Many commenters, including the Society for Human Resource Management (SHRM), asserted that the rescinded rule provided clarity and predictability to the regulated community and argued that its rescission would lead to confusion and uncertainty.

The DOL concluded that the rescinded rule included a description of joint employment contrary to its assessment of statutory language and congressional intent. According to the DOL, the withdrawn rule conflicted with established precedent in the courts, and therefore "presented employers with the difficult choice of conducting their business in a manner consistent with circuit precedent or with the rule."

Additionally, the DOL said the rule "specifically excluded any consideration of the employee's economic dependence on the potential joint employer" and "improperly narrowed the test for vertical joint employment."

Vertical joint employment exists when a worker has an employment relationship with one employer (typically a staffing agency, subcontractor, labor provider or other intermediary employer) while another employer receives the benefit of the worker's labor. The worker is economically dependent on and thus employed by the other employer.

Horizontal joint employment may be present when one entity employs a worker for one set of hours in a workweek and another business employs the same worker for other hours in the same workweek. If the two employers jointly employ the worker, the hours worked by that person for both employers must be aggregated for the workweek and the employers are jointly liable for FLSA violations.

Implications of Joint Employer Status

The FLSA requires most employers to pay employees at least the federal minimum wage, as well as an overtime premium for all hours worked beyond 40 in a workweek. Business entities and individuals are liable for paying minimum wage and overtime premiums if they meet the definition of "employer," which the FLSA defines as "any person acting directly or indirectly in the interest of an employer in relation to an employee."

Under the FLSA, employees may have one or more joint employers, in addition to their direct employer, that are jointly and severally liable along with the primary employer to pay wages.

What will happen to the definition of "joint employer" going forward?

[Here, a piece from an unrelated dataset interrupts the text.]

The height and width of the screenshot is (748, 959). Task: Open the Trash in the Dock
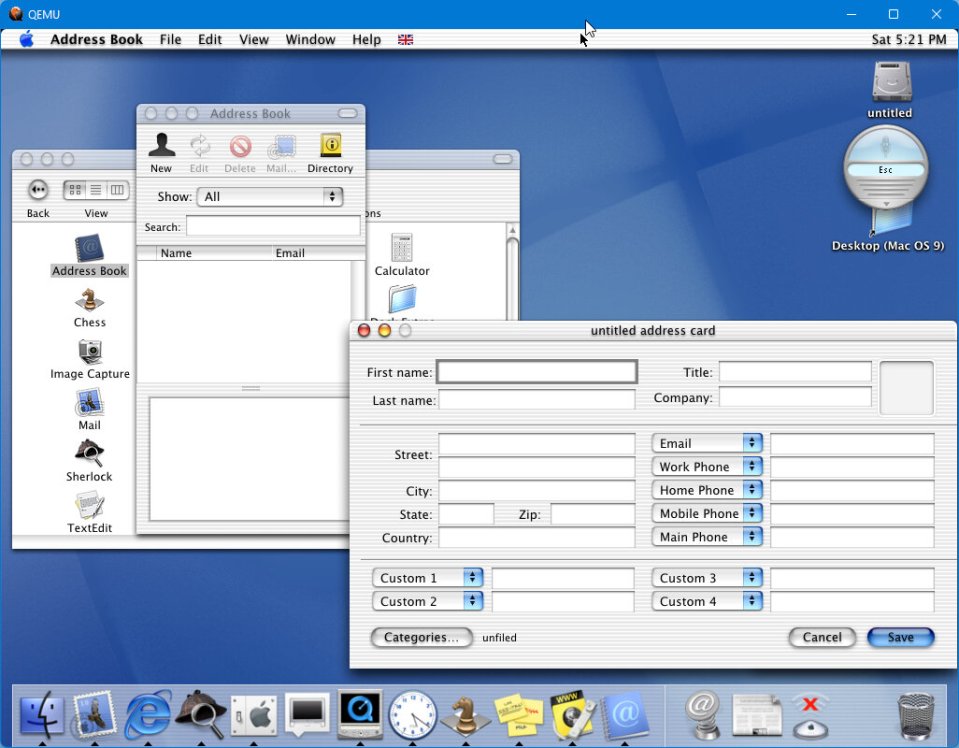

"Ultimately, it is uncertain how the Biden DOL will interpret joint employer status following its rescission of the Trump-era rule," according to law firm Day Pitney. "Prior to the Trump-era rule, courts implemented a variety of multifactor tests in interpreting joint employer status. Following the rescission of the Trump-era rule, courts are now likely to return to applying their previous frameworks, at least until the DOL issues a new rule relating to joint employer status."